This revenue collection will also be boosted by the anticipated upward of 220,000 metric tonnes of cargo to be handled, according to the Port Managing Director, Dominic Bwalya in an interview.
“In 2020, we posted a profit of K16 million and for the first time, we were able to pay dividend to Government of K2.4 million which demonstrates the simple steps we are taking to build a parastatal adding value to the coffers of the country.
“Last year our total revenue was K62 million and this year our revenue outlook is about K68 million to K70 million,” Mr Bwalya said.
He indicated that the port had over the years recorded an increase in cargo handling which mainly comprised cement and sugar.
Mr Bwalya however indicated that the port last year introduced coal as another product being handled.
“We have seen an increase in cargo year on year. In 2018, we handled about 164,000 metric tonnes then in 2019, 181,000 metric tonnes and last year we were at 205,000 metric tonnes so year on year has been increasing. We are expecting this year an upward of 220,000 metric tonnes of cargo.
“The texture of the cargo type has remained somewhat the same, it is largely construction related cargo such as cement, that is being exported into Burundi. As of last year we saw introduction of coal that is destines for Burundi which has helped to boost the volumes of cargo that we are handling,” he stated.
Meanwhile, Mr Bwalya said the Port had continued with its modernisation agenda as it currently sat with a promise from the Dutch government of a grant of up to Euros 30 million which was supposed to be unlocked with the counterpart funding of 50 percent.

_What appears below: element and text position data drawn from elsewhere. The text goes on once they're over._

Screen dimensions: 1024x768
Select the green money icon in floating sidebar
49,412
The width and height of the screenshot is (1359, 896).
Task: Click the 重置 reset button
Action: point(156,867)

He explained that the Port was also in talks with the Development Bank of Southern Africa and Africa Development Bank to source for the 50 percent counterpart funding.
“We have three specific bottlenecks at the port: the loading area which is very limited and only allows us to handle one vessel at a time, the equipment that we have is also ill scoped for handling cargo and the layout of the port is also inefficient.
“The money we are looking for is largely to attend to these three ambitions,” Mr Bwalya said.